Aufräumarbeiten auf dem Löbauer Berg
Das Orkantief „Friederike“ hat im Januar dieses Jahres im gesamten Löbauer Stadtwald erhebliche Schäden hinterlassen. Umgestürzte Einzelbäume aber auch ganze Schneisen zogen die Orkanböen in die Waldbestände. Betroffen sind allerorten vornehmlich ältere und mittelalte Fichtenbestände.
Dabei ist höchste Vorsicht geboten: „Die Beräumung von Sturmholz ist aufgrund der Spannungen im Holz hochgradig gefährlich und sollte nur mit Unterstützung schwerer Forsttechnik durchgeführt werden“, so Lars Morgenstern, Abteilungsleiter Forst der Stadt Löbau.

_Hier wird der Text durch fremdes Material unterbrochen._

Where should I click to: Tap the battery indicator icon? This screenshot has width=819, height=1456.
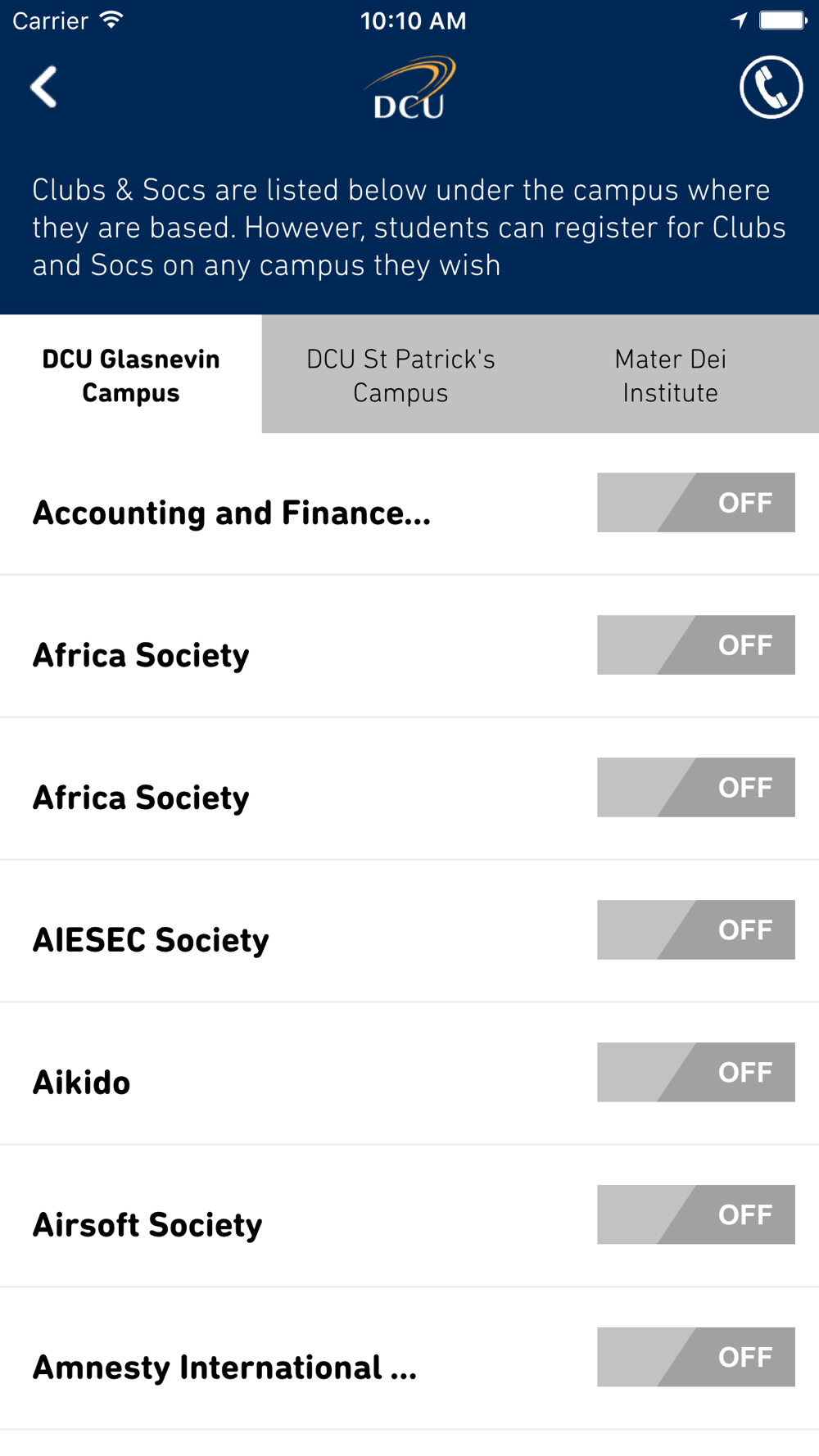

Zusätzlich zum Sturmholz wird auch das vom Borkenkäfer befallene Holz beräumt. Die Trockenheit im Sommer schwächte die Fichtenbestände erheblich, sodass die Käfer selbst mit gesunden Bäumen leichtes Spiel hatten.
Die freien Flächen werden neu aufgeforstet oder bei vorhandener Verjüngung auf den Flächen übernimmt diese die nächste Waldgeneration, die weitgehend aus Laubbaumarten bestehen wird. Damit werden die künftigen Waldbestände stabiler gegen extreme Witterungsereignisse.
Aufgrund der Waldarbeiten und Sturmschäden gilt für Besucher des Löbauer Stadtwaldes weiterhin erhöhte Vorsicht. Gesperrte Waldgebiete sind nicht zu betreten.